Session organizers: Catherine Windey (University of Antwerp), Vijay Kolinjivadi (Université du Québec en Outaouais), Gert Van Hecken (University of Antwerp), and Elizabeth Shapiro-Garza (Duke University)

 

Over the last two decades, market-based instruments (MBIs) for nature conservation have become increasingly prominent in environmental and development policy discourse as a so-called win-win solution. While there is no consensual definition of MBIs and they encompasses heterogeneous types of programmes that do not always use markets in their conception and implementation, a utilitarian rationale and the use of financial incentives remain central elements of their design (Pirard, 2012). Therefore, beyond the material outcomes of MBIs and regardless of actual commodification or marketization processes taking place, much of the critical scholarship on MBIs denounces this overarching rationale as part of a hegemonic neoliberal governmentality that primarily serves the capitalist agenda. Accordingly, this form of environmental management would lead to a detrimental modification of socio-ecological relations through the promotion of productivist/individualistic socio-cultural attitudes towards the environment at the cost of more intrinsic motivations (e.g. Brockington and Duffy, 2010; Büscher et al., 2012; Castree, 2003; Corbera, 2012; Fletcher and Büscher, 2017; McAfee, 2012; Sullivan, 2006; Van Hecken and Bastiaensen, 2010). At the same time, an increasing number of empirical studies have also shown precisely how these dominant narratives behind MBIs are constructed, contested and (re)negotiated at multiple levels (e.g. Benjaminsen, 2014; Büscher, 2014; den Besten et al., 2013; Evans et al., 2014; Leggett and Lovell, 2012; McElwee, 2014; Milne and Adams, 2012; Pasgaard, 2015; Shapiro-Garza, 2013a, 2013b; Van Hecken et al. 2015a). In fact, these models do not necessarily unfold on the ground as intended and rather result in a hybridization between different worldviews, everyday practices and ways of valuing ‘nature’ through actors’ agency and power relationships (Cleaver, 2012; Van Hecken et al., 2015b).

Task list:
A) Could you echo the passage on market-based conservation instruments, everything from "Session organizers: Catherine" down to "Shapiro-Garza (Duke University)"?
B) How would you render this sentence from the passage on market-based conservation instruments in Spanish: "Over the last two decades, market-based instruments (MBIs) for nature conservation have become increasingly prominent in environmental and development policy discourse as a so-called win-win solution."
C) Can you carry the passage on market-based conservation instruments forward from its final sentence?
None of the work here involves the records.

(Records from a pointing dataset)
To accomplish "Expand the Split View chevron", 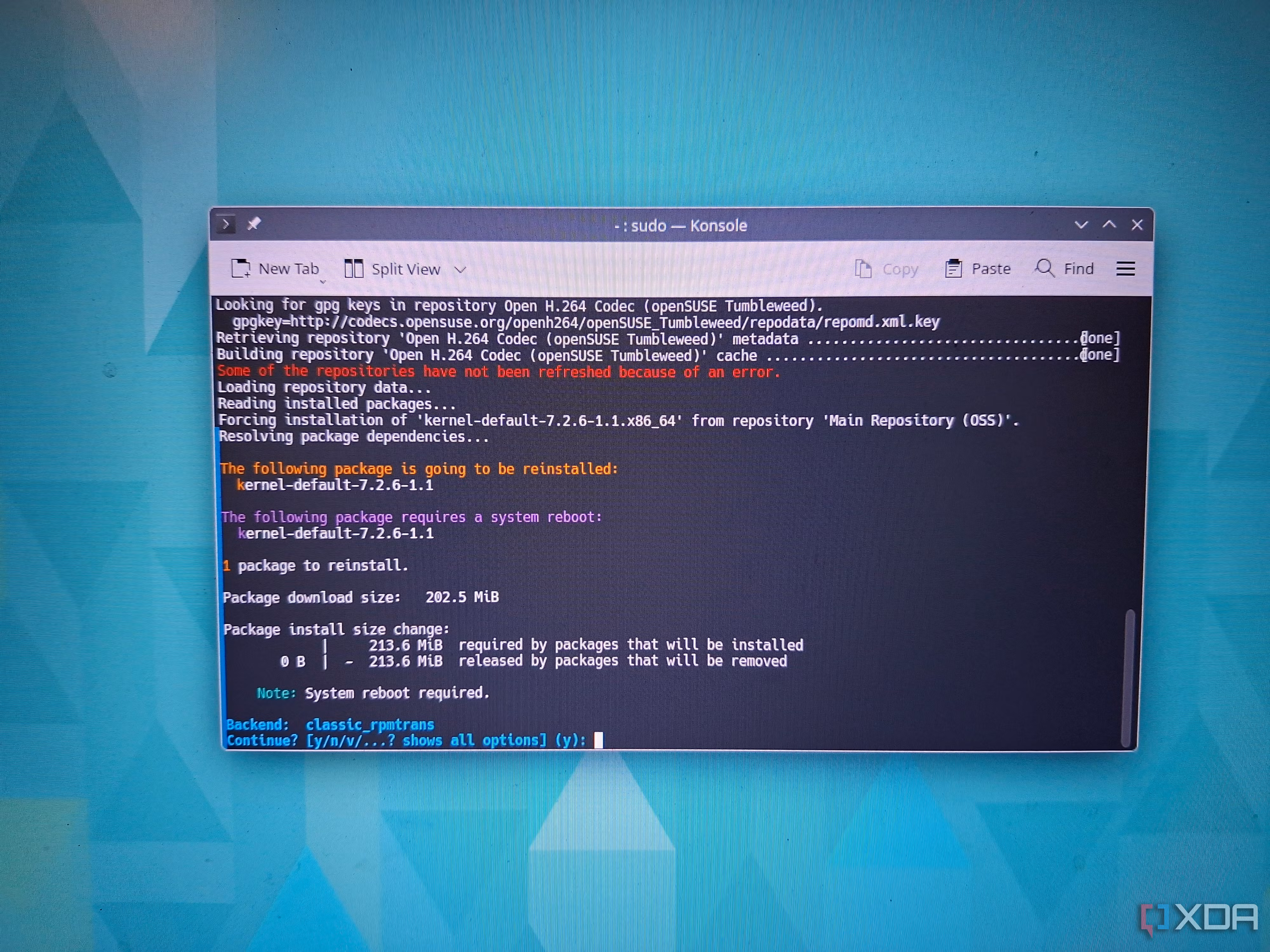I will pyautogui.click(x=460, y=269).
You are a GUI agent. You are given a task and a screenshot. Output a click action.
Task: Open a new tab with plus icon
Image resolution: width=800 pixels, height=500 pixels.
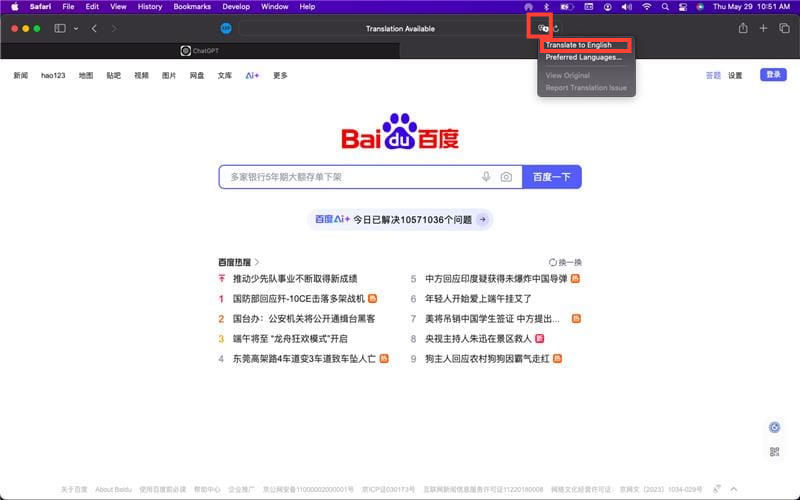764,28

Outputs for the tasks:
A)
Session organizers: Catherine Windey (University of Antwerp), Vijay Kolinjivadi (Université du Québec en Outaouais), Gert Van Hecken (University of Antwerp), and Elizabeth Shapiro-Garza (Duke University)

B) Durante las dos últimas décadas, los instrumentos basados en el mercado (MBIs) para la conservación de la naturaleza han cobrado una prominencia creciente en el discurso de las políticas ambientales y de desarrollo como una supuesta solución en la que todos ganan.

C)
While it is important to critically examine the ideologies and power structures underlying MBIs along with micro scale analysis (e.g. Fletcher & Büscher, 2017), we argue that these debates often remain somewhat trapped within binary frames between the ‘global’ and the ‘local’, ‘market’ and ‘no market’, ‘capitalist’ and ‘non-capitalist’, ‘resistance’ and ‘consent’, that still convey the idea of an imposition of the global neoliberal/capitalist economy to powerless non-capitalist local communities and agents (Gibson-Graham, 2002; Hart, 2006). Individual agents and communities hence appear as a “site of economic impact and never as a constituent of the economic” (St Martin, 2006: 182) which conveys the idea that there is an a priori structural power, i.e. neoliberalism, and an a posteriori agency/actor that is always the site of its hegemonic impact. Through this lens, the tendency is to dismiss theory-practice entanglements and various human-nature relationalities and discursive formations that continuously emerge, but which fall outside of these dialectic ontologies, hence paradoxically risking reinforcing a neoliberal performative act “that limits our political imaginations and sense of agency” (Burke and Shear, 2014: 129; Kolinjivadi et al., 2017). Crucially, these outcomes are not framed as alternatives in response to an imposition by the hegemonic tendencies of neoliberalism or a capitalist economy. Instead, they emerge as theory-practice entanglements, consciously or unconsciously, in relation to a muddle of ideologies, social norms, power relations, actors’ agencies, path dependencies and geographic scales (Van Hecken et al., 2017).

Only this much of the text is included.